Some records
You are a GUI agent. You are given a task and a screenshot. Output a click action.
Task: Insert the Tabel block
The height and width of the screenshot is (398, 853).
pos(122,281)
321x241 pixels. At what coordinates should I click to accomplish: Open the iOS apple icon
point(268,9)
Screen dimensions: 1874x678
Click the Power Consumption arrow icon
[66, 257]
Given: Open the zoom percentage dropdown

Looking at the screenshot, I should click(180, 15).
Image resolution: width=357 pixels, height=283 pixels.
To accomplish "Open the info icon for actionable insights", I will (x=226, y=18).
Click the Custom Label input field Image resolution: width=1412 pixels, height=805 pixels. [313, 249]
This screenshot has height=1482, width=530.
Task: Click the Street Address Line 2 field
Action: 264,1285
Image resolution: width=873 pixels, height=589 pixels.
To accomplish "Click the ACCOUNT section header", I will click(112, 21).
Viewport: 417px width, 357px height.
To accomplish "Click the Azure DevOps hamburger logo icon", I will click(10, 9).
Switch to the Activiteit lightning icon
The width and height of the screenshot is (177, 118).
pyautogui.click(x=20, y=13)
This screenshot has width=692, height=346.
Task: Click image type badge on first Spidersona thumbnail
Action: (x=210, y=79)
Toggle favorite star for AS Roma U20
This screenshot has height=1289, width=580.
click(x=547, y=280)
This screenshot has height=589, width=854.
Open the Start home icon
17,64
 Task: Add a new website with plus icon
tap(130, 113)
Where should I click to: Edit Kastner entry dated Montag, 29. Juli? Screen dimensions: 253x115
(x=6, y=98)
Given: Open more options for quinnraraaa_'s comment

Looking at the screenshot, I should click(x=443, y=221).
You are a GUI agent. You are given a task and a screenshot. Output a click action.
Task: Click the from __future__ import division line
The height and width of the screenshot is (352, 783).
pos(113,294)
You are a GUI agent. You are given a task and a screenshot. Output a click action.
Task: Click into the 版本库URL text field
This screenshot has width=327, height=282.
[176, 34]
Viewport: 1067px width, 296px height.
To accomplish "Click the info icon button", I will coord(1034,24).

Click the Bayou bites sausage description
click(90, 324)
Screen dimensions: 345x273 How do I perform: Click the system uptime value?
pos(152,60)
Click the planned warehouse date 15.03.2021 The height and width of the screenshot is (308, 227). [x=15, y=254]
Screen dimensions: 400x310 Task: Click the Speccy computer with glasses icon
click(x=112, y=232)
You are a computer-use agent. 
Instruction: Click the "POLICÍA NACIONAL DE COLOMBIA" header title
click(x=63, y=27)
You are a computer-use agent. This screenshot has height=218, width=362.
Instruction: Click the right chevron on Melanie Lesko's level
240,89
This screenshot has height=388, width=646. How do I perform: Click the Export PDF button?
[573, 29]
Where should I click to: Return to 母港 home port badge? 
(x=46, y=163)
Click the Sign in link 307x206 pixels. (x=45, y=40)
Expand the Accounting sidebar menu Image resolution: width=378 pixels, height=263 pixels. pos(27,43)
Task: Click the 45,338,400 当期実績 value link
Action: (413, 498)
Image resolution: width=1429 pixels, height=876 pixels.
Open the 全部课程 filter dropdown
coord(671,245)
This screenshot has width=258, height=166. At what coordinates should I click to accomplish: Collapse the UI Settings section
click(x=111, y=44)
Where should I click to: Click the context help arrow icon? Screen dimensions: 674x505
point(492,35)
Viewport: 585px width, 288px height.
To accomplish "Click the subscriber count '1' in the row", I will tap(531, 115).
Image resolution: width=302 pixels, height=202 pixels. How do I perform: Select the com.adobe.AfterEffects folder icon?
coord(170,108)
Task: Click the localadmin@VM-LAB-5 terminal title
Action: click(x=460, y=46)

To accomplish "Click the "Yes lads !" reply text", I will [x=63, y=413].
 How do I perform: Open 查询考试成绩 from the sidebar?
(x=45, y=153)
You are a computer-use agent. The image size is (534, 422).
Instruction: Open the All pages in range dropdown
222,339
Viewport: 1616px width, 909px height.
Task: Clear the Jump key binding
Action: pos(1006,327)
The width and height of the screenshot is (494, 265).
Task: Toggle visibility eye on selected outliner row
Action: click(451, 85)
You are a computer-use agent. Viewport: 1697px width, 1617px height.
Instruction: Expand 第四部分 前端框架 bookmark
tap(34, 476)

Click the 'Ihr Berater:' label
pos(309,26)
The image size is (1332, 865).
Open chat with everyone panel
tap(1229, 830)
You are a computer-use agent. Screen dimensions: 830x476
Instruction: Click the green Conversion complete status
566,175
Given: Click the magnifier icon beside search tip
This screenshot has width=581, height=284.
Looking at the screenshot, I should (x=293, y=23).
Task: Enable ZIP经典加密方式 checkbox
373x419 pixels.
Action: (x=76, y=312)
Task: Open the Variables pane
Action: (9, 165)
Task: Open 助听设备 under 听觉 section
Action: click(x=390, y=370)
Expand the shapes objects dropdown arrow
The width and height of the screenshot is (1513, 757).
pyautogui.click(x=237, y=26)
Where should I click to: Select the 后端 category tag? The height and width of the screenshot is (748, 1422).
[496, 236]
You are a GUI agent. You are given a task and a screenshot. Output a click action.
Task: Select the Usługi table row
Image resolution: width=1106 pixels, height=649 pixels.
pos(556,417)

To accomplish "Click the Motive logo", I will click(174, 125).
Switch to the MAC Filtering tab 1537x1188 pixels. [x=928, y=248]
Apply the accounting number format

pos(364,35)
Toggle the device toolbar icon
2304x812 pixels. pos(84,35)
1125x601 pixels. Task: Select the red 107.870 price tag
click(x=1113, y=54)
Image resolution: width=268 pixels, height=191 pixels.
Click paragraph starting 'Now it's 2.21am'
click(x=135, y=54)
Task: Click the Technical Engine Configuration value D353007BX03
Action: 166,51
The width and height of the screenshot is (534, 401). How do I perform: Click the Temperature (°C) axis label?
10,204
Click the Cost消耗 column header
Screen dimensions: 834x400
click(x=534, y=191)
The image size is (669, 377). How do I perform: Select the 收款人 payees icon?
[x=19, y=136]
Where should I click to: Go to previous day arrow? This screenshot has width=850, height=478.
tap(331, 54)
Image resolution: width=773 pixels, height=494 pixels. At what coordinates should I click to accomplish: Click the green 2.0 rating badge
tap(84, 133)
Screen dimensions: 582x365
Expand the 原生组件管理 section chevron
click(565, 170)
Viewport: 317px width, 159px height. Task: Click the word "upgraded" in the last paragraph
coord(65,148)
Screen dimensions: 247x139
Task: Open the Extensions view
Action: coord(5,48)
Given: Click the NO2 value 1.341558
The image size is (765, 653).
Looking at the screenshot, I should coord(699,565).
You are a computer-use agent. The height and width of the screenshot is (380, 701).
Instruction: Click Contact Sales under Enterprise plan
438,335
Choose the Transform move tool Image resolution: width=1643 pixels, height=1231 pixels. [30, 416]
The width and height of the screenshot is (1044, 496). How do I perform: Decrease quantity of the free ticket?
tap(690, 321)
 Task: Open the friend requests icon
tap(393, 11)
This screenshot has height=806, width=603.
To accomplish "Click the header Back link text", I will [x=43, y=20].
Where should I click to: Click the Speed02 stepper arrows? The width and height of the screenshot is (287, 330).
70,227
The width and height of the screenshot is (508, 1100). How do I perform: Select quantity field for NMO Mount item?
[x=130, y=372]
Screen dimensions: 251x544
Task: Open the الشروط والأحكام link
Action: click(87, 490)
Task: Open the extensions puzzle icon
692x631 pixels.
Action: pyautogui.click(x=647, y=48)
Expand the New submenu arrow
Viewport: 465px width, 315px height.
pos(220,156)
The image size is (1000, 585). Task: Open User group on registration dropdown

SET TASK | Replace "GUI agent" with "interface agent" everywhere in the records above, and give the records again with nothing else changed.

COMPLETED TASK |
You are a interface agent. You are given a task and a screenshot. Output a click action.
Task: Insert the Tabel block
The height and width of the screenshot is (398, 853).
pos(122,281)
321x241 pixels. At what coordinates should I click to accomplish: Open the iOS apple icon
point(268,9)
Screen dimensions: 1874x678
Click the Power Consumption arrow icon
[66, 257]
Given: Open the zoom percentage dropdown

Looking at the screenshot, I should click(180, 15).
Image resolution: width=357 pixels, height=283 pixels.
To accomplish "Open the info icon for actionable insights", I will (x=226, y=18).
Click the Custom Label input field Image resolution: width=1412 pixels, height=805 pixels. [313, 249]
This screenshot has height=1482, width=530.
Task: Click the Street Address Line 2 field
Action: 264,1285
Image resolution: width=873 pixels, height=589 pixels.
To accomplish "Click the ACCOUNT section header", I will click(112, 21).
Viewport: 417px width, 357px height.
To accomplish "Click the Azure DevOps hamburger logo icon", I will click(10, 9).
Switch to the Activiteit lightning icon
The width and height of the screenshot is (177, 118).
pyautogui.click(x=20, y=13)
This screenshot has width=692, height=346.
Task: Click image type badge on first Spidersona thumbnail
Action: (x=210, y=79)
Toggle favorite star for AS Roma U20
This screenshot has height=1289, width=580.
click(x=547, y=280)
This screenshot has height=589, width=854.
Open the Start home icon
17,64
 Task: Add a new website with plus icon
tap(130, 113)
Where should I click to: Edit Kastner entry dated Montag, 29. Juli? Screen dimensions: 253x115
(x=6, y=98)
Given: Open more options for quinnraraaa_'s comment

Looking at the screenshot, I should click(x=443, y=221).
You are a interface agent. You are given a task and a screenshot. Output a click action.
Task: Click the from __future__ import division line
The height and width of the screenshot is (352, 783).
pos(113,294)
You are a interface agent. You are given a task and a screenshot. Output a click action.
Task: Click into the 版本库URL text field
This screenshot has width=327, height=282.
[176, 34]
Viewport: 1067px width, 296px height.
To accomplish "Click the info icon button", I will coord(1034,24).

Click the Bayou bites sausage description
click(90, 324)
Screen dimensions: 345x273 How do I perform: Click the system uptime value?
pos(152,60)
Click the planned warehouse date 15.03.2021 The height and width of the screenshot is (308, 227). [x=15, y=254]
Screen dimensions: 400x310 Task: Click the Speccy computer with glasses icon
click(x=112, y=232)
You are a computer-use agent. 
Instruction: Click the "POLICÍA NACIONAL DE COLOMBIA" header title
click(x=63, y=27)
You are a computer-use agent. This screenshot has height=218, width=362.
Instruction: Click the right chevron on Melanie Lesko's level
240,89
This screenshot has height=388, width=646. How do I perform: Click the Export PDF button?
[573, 29]
Where should I click to: Return to 母港 home port badge? 
(x=46, y=163)
Click the Sign in link 307x206 pixels. (x=45, y=40)
Expand the Accounting sidebar menu Image resolution: width=378 pixels, height=263 pixels. pos(27,43)
Task: Click the 45,338,400 当期実績 value link
Action: (413, 498)
Image resolution: width=1429 pixels, height=876 pixels.
Open the 全部课程 filter dropdown
coord(671,245)
This screenshot has width=258, height=166. At what coordinates should I click to accomplish: Collapse the UI Settings section
click(x=111, y=44)
Where should I click to: Click the context help arrow icon? Screen dimensions: 674x505
point(492,35)
Viewport: 585px width, 288px height.
To accomplish "Click the subscriber count '1' in the row", I will tap(531, 115).
Image resolution: width=302 pixels, height=202 pixels. How do I perform: Select the com.adobe.AfterEffects folder icon?
coord(170,108)
Task: Click the localadmin@VM-LAB-5 terminal title
Action: click(x=460, y=46)

To accomplish "Click the "Yes lads !" reply text", I will [x=63, y=413].
 How do I perform: Open 查询考试成绩 from the sidebar?
(x=45, y=153)
You are a computer-use agent. The image size is (534, 422).
Instruction: Open the All pages in range dropdown
222,339
Viewport: 1616px width, 909px height.
Task: Clear the Jump key binding
Action: pos(1006,327)
The width and height of the screenshot is (494, 265).
Task: Toggle visibility eye on selected outliner row
Action: click(451, 85)
You are a computer-use agent. Viewport: 1697px width, 1617px height.
Instruction: Expand 第四部分 前端框架 bookmark
tap(34, 476)

Click the 'Ihr Berater:' label
pos(309,26)
The image size is (1332, 865).
Open chat with everyone panel
tap(1229, 830)
You are a computer-use agent. Screen dimensions: 830x476
Instruction: Click the green Conversion complete status
566,175
Given: Click the magnifier icon beside search tip
This screenshot has width=581, height=284.
Looking at the screenshot, I should (x=293, y=23).
Task: Enable ZIP经典加密方式 checkbox
373x419 pixels.
Action: (x=76, y=312)
Task: Open the Variables pane
Action: (9, 165)
Task: Open 助听设备 under 听觉 section
Action: click(x=390, y=370)
Expand the shapes objects dropdown arrow
The width and height of the screenshot is (1513, 757).
pyautogui.click(x=237, y=26)
Where should I click to: Select the 后端 category tag? The height and width of the screenshot is (748, 1422).
[496, 236]
You are a interface agent. You are given a task and a screenshot. Output a click action.
Task: Select the Usługi table row
Image resolution: width=1106 pixels, height=649 pixels.
pos(556,417)

To accomplish "Click the Motive logo", I will click(174, 125).
Switch to the MAC Filtering tab 1537x1188 pixels. [x=928, y=248]
Apply the accounting number format

pos(364,35)
Toggle the device toolbar icon
2304x812 pixels. pos(84,35)
1125x601 pixels. Task: Select the red 107.870 price tag
click(x=1113, y=54)
Image resolution: width=268 pixels, height=191 pixels.
Click paragraph starting 'Now it's 2.21am'
click(x=135, y=54)
Task: Click the Technical Engine Configuration value D353007BX03
Action: 166,51
The width and height of the screenshot is (534, 401). How do I perform: Click the Temperature (°C) axis label?
10,204
Click the Cost消耗 column header
Screen dimensions: 834x400
click(x=534, y=191)
The image size is (669, 377). How do I perform: Select the 收款人 payees icon?
[x=19, y=136]
Where should I click to: Go to previous day arrow? This screenshot has width=850, height=478.
tap(331, 54)
Image resolution: width=773 pixels, height=494 pixels. At what coordinates should I click to accomplish: Click the green 2.0 rating badge
tap(84, 133)
Screen dimensions: 582x365
Expand the 原生组件管理 section chevron
click(565, 170)
Viewport: 317px width, 159px height. Task: Click the word "upgraded" in the last paragraph
coord(65,148)
Screen dimensions: 247x139
Task: Open the Extensions view
Action: coord(5,48)
Given: Click the NO2 value 1.341558
The image size is (765, 653).
Looking at the screenshot, I should coord(699,565).
You are a computer-use agent. The height and width of the screenshot is (380, 701).
Instruction: Click Contact Sales under Enterprise plan
438,335
Choose the Transform move tool Image resolution: width=1643 pixels, height=1231 pixels. [30, 416]
The width and height of the screenshot is (1044, 496). How do I perform: Decrease quantity of the free ticket?
tap(690, 321)
 Task: Open the friend requests icon
tap(393, 11)
This screenshot has height=806, width=603.
To accomplish "Click the header Back link text", I will [x=43, y=20].
Where should I click to: Click the Speed02 stepper arrows? The width and height of the screenshot is (287, 330).
70,227
The width and height of the screenshot is (508, 1100). How do I perform: Select quantity field for NMO Mount item?
[x=130, y=372]
Screen dimensions: 251x544
Task: Open the الشروط والأحكام link
Action: click(87, 490)
Task: Open the extensions puzzle icon
692x631 pixels.
Action: pyautogui.click(x=647, y=48)
Expand the New submenu arrow
Viewport: 465px width, 315px height.
pos(220,156)
The image size is (1000, 585). Task: Open User group on registration dropdown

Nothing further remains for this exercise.